A Sudden Change in Bandwidth UtilizationConnie Logg Page created: January 10, 2002, last update January 10, 2002.
We have code in production which performs various types of tests of WAN bandwidth utilization for several different applications. On January 4, 2002, we noticed that the bandwidth availability appeared to substantially decrease for these tests to certain nodes, while for others it did not. There were no network changes, and paths to the nodes did not appear to have changed. We have the traceroutes stored in the raw data files. The effect seemed to have started between 12:34 and about 20:00 on Jan 3rd, 2001.
|Figure 1||As can be seen from Figures 1 & 2, the bandwidth tests for these
higher performance paths dropped dramatically (to 100 mbits/second or less)
while the tests along the lower performance path did not change appreciably.

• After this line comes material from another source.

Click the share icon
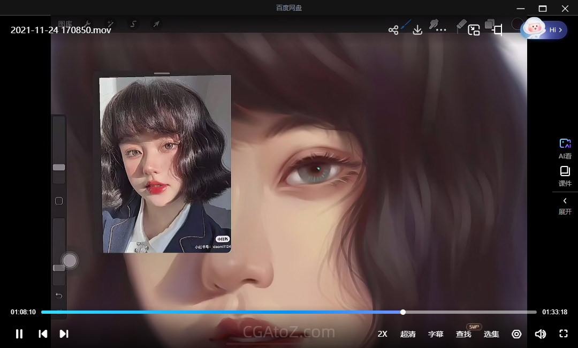The width and height of the screenshot is (578, 348). pyautogui.click(x=393, y=30)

The graphs showed us the event, but did little to identify the source of the problem.
Examination of the "raw data" logs proved more helpful. One of the tests we do
is PIPECHAR which attempts to ascertain the size of the various pipes connecting two
nodes. An examination of the PIPCHAR data in the log files showed that at one point
PIPECHAR's estimation of the client machine's network interface dropped from 1 Gigabit/sec
to 100 megabits/sec., although no changes had been made in the network connections.
ResolutionLooking at the interface statistics (available via netstat -i) it was evident that the host was reporting many (~1% error rates on the NIC). This tended to implicate the cable, the switch port, or host adapter needed some readjustments (our best guess at the time was the cable, and after that the GBIC on the switch). At the same time there were no errors reported on the switch interface that the host was connected to. After making sure the fiber and GBIC were properly seated, we recalled that the host had crashed on Jan 3rd. Following this crash we were recommended by the Sun engineers to turn on various debugging flags in /etc/system/kmem_flags to assist in tracing the problem down.
After these debugging flags were disabled, the bandwidth utilization rates returned to normal.
This points out that we should not leave these kernel debbuging flags turned on for long periods of time on our production servers without being aware of the significant performance impacts that can occur.